Extrait du réglement technique de la FFAB

Article 5.1 - Lieu de pratique

C'est un lieu public dédié à l'accueil des pratiquants ou des futurs pratiquants d'aïkido. Il convient d'afficher les dispositions légales. Ce lieu qui porte le nom de Dojo suppose une pratique réalisée sur un tatami. Le plus souvent, la structure est un gymnase, à distance d'une architecture traditionnelle; néanmoins, il est opportun d'entrer dans le dojo avec un esprit propice à l'essence du Budo. Ce lieu sobre et propre possède des repères spatiaux précis.

Traditionnellement:

Article 5.2 - Étiquette

L'exercice du code formel Reishiki participe à l'acquisition des valeurs propres à l'Aïkido. Les différents saluts formalisent les repères spatiaux du dojo, mais également la juste place de chacun.
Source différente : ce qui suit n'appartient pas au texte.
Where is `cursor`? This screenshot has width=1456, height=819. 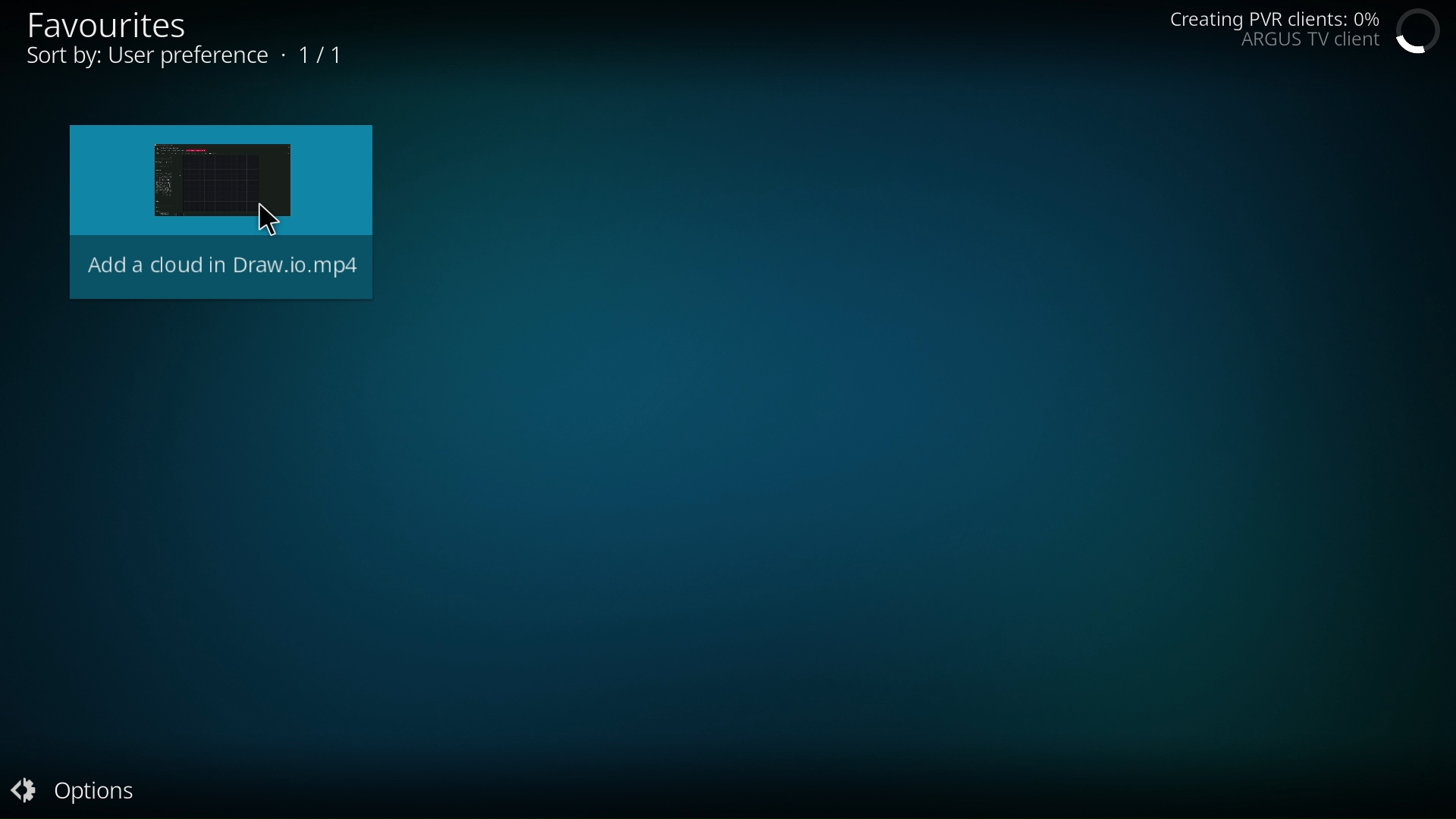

D'autres points du Reishiki font référence à l'entraînement: entretien du dojo (nettoyage en début et en fin de cours...), attitude des personnes (ponctualité, courtoisie, posture, tenue vestimentaire), comportement avec les armes (salut, placement, passage de l'objet à autrui...).

L'Étiquette équilibre la vie du groupe et sécurise la pratique. Elle soutient la maladresse et la vicissitude liées à l'apprentissage, invitant le pratiquant à canaliser toute colère, peur, doute ou confusion inhérents à l'apprentissage d'une discipline martiale. Le silence et l'attitude de chacun créent une atmosphère courtoise et sereine; le pratiquant devenant plus attentif aux sensations nécessaires pour progresser corps et âme dans la pratique.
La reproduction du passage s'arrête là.